Self-Supervised Visuo-Tactile Pretraining
to Locate and Follow Garment Features
Bibtex
@inproceedings{kerr2022ssvtp,
title={Self-Supervised Visuo-Tactile Pretraining to Locate and Follow Garment Features},
author={Kerr, Justin and Huang, Huang and Wilcox, Albert and Hoque, Ryan and Ichnowski, Jeffrey and Calandra, Roberto and Goldberg, Ken},
booktitle={Robotics: Science and Systems},
year={2023}
}
Abstract
Humans make extensive use of vision and touch as complementary senses, with vision providing global information about the scene and touch measuring local information during manipulation without suffering from occlusions. While prior work demonstrates the efficacy of tactile sensing for precise manipulation of deformables, they typically rely on supervised, human-labeled datasets. We propose Self-Supervised VisuoTactile Pretraining (SSVTP), a framework for learning multi-task visuo-tactile representations in a self-supervised manner through cross-modal supervision. We design a mechanism that enables a robot to autonomously collect precisely spatially-aligned visual and tactile image pairs, then train visual and tactile encoders to embed these pairs into a shared latent space using cross-modal contrastive loss. We apply this latent space to downstream perception and control of deformable garments on flat surfaces, and evaluate the flexibility of the learned representations without fine-tuning on 5 tasks: feature classification, contact localization, anomaly detection, feature search from a visual query (e.g., garment feature localization under occlusion), and edge following along cloth edges. The pretrained representations achieve a 73-100% success rate on these 5 tasks.
Overview
We design a self-supervised framework to collect 4500 spatially aligned visual and tactile images, and use this dataset to learn a shared visuo-tactile latent space Z. We apply this latent space without fine-tuning for 4 locating task: contact localization, tactile localization, vision-query search and anomaly detection, and for 2 following tasking: following a cable and following a seam of the dress.
Method
Data Collection
To permit cross-modal representation learning we wish to collect spatially aligned pairs of visual and tactile images. To accomplish this, we design a self-supervised data collection pipeline that uses a robot to automatically collect paired images on deformable surfaces defined in Section III. We design a custom end-effector (a,b) to hold both sensors parallel to each other with a fixed offset d between the camera and tactile sensor. At the beginning of each round of data collection, we normally set up the workspace by laying out 5-15 different objects at stable poses on a flat surface to form a deformable surface (c). Data collection example is shown in the video below.
Architecture
We decouple the learning of visuo-tactile content representation (top) and orientation representation (bottom). We train a vision encoder and a tactile encoder. We use the collected data and contrastive learning to learn a visuo-tactile content association in a latent space. We train a separate rotation network on the same dataset to learn the difference in rotation between a vision image and a tactile image. We use color augmentation to prevent potential spurious lighting statistics in the data.
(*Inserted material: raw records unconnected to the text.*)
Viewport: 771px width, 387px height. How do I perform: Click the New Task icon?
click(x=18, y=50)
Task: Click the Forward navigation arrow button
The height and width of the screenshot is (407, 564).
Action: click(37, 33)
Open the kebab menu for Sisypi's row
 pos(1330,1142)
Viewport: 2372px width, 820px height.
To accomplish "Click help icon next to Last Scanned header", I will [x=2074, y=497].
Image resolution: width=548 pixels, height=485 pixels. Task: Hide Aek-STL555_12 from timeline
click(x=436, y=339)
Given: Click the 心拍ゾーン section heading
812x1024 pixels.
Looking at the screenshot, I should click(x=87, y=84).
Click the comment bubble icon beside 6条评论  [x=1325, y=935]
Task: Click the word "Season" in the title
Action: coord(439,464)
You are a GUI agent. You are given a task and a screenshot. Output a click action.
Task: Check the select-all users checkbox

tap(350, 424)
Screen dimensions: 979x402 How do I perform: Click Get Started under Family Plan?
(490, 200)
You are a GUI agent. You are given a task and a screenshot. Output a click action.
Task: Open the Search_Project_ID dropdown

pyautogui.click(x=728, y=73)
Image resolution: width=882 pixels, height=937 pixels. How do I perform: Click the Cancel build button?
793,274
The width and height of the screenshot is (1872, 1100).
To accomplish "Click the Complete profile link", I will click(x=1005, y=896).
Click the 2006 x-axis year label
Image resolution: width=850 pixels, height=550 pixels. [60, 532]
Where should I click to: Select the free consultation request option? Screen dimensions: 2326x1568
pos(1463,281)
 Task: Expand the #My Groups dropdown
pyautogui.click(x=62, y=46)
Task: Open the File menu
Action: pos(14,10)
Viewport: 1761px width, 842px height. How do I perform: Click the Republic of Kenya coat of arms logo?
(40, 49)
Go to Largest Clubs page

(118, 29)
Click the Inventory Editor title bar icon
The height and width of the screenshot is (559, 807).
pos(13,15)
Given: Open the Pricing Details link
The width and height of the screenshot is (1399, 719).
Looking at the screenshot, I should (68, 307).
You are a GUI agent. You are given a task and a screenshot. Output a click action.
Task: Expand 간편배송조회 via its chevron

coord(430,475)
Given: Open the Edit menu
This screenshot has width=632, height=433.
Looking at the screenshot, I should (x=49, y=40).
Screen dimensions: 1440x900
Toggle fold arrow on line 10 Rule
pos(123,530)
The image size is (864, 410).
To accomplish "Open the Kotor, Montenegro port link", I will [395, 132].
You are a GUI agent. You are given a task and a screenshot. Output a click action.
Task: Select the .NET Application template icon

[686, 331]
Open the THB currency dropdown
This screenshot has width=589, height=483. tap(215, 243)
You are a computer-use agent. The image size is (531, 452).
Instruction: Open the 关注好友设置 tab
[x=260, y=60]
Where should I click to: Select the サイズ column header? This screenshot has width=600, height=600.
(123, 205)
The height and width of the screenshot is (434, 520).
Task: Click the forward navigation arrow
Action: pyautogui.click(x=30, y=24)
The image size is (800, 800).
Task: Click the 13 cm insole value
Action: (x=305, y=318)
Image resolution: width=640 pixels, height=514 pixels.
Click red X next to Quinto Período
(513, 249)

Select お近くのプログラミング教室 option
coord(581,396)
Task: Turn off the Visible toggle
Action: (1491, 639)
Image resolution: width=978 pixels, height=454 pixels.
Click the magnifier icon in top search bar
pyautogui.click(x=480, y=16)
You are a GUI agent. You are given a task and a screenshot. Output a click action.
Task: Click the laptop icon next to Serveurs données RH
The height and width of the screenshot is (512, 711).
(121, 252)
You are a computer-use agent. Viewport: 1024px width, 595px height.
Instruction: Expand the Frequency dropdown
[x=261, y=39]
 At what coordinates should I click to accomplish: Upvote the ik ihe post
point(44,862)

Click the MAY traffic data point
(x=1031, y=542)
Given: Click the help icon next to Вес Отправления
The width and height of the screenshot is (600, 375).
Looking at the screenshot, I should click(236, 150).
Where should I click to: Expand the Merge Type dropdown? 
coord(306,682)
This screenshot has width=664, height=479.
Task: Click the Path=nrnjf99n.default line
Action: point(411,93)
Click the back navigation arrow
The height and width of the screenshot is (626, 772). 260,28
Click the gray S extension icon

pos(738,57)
We discretize the rotations into Nb buckets uniformly between 0 and 360 and formulate the problem as classification where the input is a concatenated visuo-tactile image pair and the output is a distribution over bucket indices.
Physical Experiments
Anomaly Detection
To inspect garments, humans often slide their hands across the surface to detect textures which stand out from the background. We mimic this behavior by sliding the tactile sensor across a deformable surface and using the trained tactile encoder to localize tactile anomalies in materials. An example is shown in the figure below.
Visual Feature Search
When searching for a specific tactile feature in a garment (e.g., a button in a shirt), anomaly detection is insufficient due to the existence of distractors (e.g. seams). To remedy this, we search for a tactile reading which matches a visual query image of the target. This visual image is embedded into the shared latent space. While sliding, the system computes the cosine similarity (dot product) between the current tactile embedding and the query image embedding. An example is shown in the figure below.
Edge Following
The robot servos along material features specified purely from visual images, leveraging the visuo-tactile pretraining to avoid the need for a servoing dataset. Given an input visual image specifying the feature to follow as well as the direction to follow it in, the system uses the rotation network to predict the relative rotation between the query visual image and the current tactile image. An example is shown in the figure below.
Tactile Localization
Given a top-down visual image of the entire workspace (a sort of “visual map”) and a tactile image, this module outputs a probability distribution over possible contact locations in the visual image. We divide the input visual image into a grid with uniform patch size and resolution and compute cosine similarity of each patch embedding with the tactile embedding as shown in the figure below.
Tactile Classification
We construct a classifier from trained encoders by providing canonical visual images of the classes we consider, which can be rapidly captured. We augment these visual images with the same augmentation as performed during training and embed them into the latent space. We use the weighted k-nearest neighbors algorithm to classify the tactile input as shown below.